Les frappes ont été ordonnées par le commandement américain en réaction à des actions offensives attribuées à l’Iran. Aucun détail précis n’a encore été communiqué sur la nature des cibles visées ni sur l’ampleur des opérations. Les autorités américaines n’ont pas immédiatement confirmé l’étendue des dommages ou les pertes éventuelles.
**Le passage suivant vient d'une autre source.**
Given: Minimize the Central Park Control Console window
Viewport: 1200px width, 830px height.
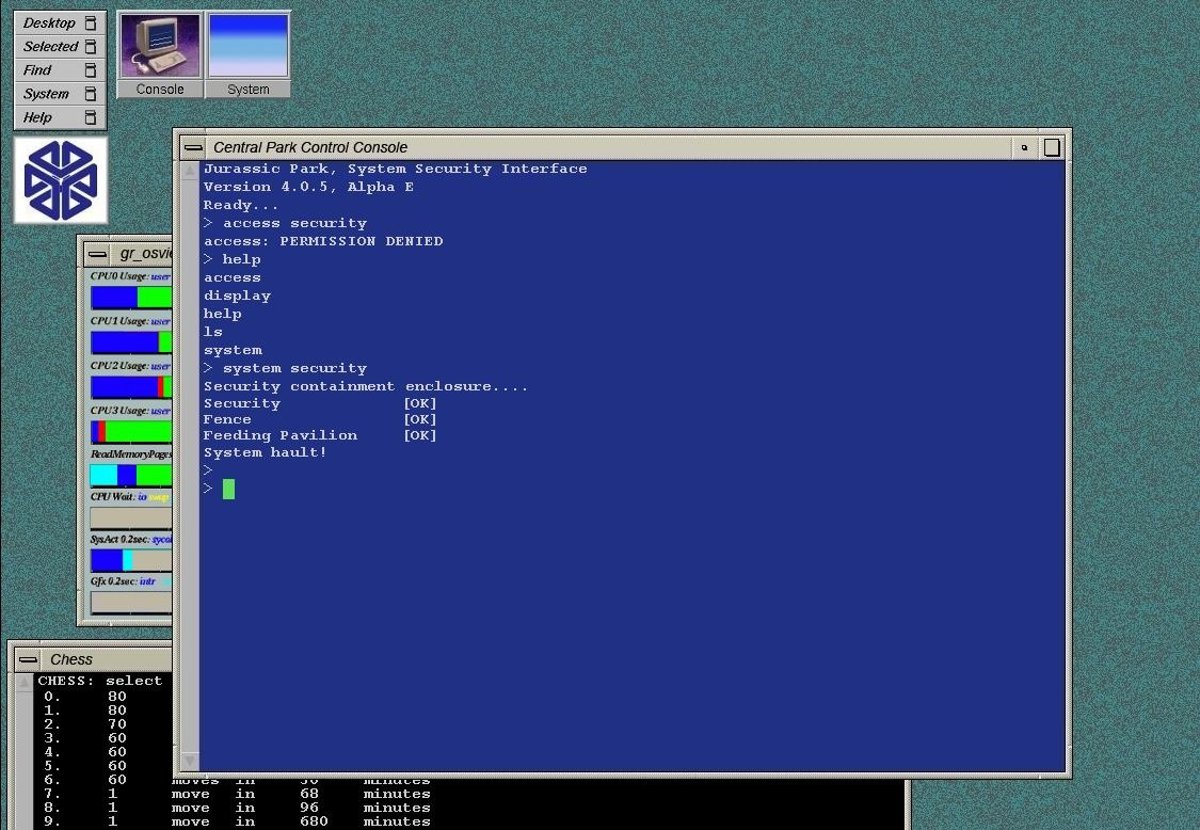Looking at the screenshot, I should 1024,148.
Cette intervention militaire survient dans un contexte de tensions extrêmes après plusieurs semaines de pourparlers indirects. La semaine dernière, des responsables américains estimaient encore la probabilité d’un accord à 80-85 %. Le mois précédent, une trêve de 60 jours avait été évoquée, et Trump avait conditionné toute accalmie à une « décision finale » imminente de la part de Téhéran.
Réactions immédiates
Les premières réactions internationales sont partagées. Plusieurs alliés des États-Unis ont appelé à la retenue et à une désescalade immédiate. De son côté, l’Iran n’a pas encore officiellement réagi aux frappes, mais des sources proches du régime évoquent une possible réponse militaire.
Contexte des négociations
Les discussions entre les deux pays, qui se déroulaient par intermédiaires, avaient connu des avancées ces dernières semaines. Le 17 juin, Trump se disait confiant quant à la signature d’un accord avant la fin de la semaine. Le 13 juin, Washington évaluait les chances de succès entre 80 et 85 %. Début juin, une trêve de 60 jours était au centre des échanges, après une réunion dans le « Situation Room » de la Maison-Blanche. Fin mai, Trump avait posé un ultimatum, exigeant de Téhéran une « décision finale » sous peine de rupture définitive des pourparlers.
Implications
Les frappes risquent de compromettre durablement tout espoir de règlement diplomatique. Les analystes redoutent une escalade régionale, l’Iran disposant de capacités de représailles via ses alliés au Proche-Orient. Les marchés pétroliers, déjà volatils, pourraient subir de nouvelles tensions.
Prochaines étapes
La communauté internationale attend désormais les déclarations officielles des deux capitales. Une réunion d’urgence du Conseil de sécurité des Nations unies pourrait être convoquée dans les prochaines heures.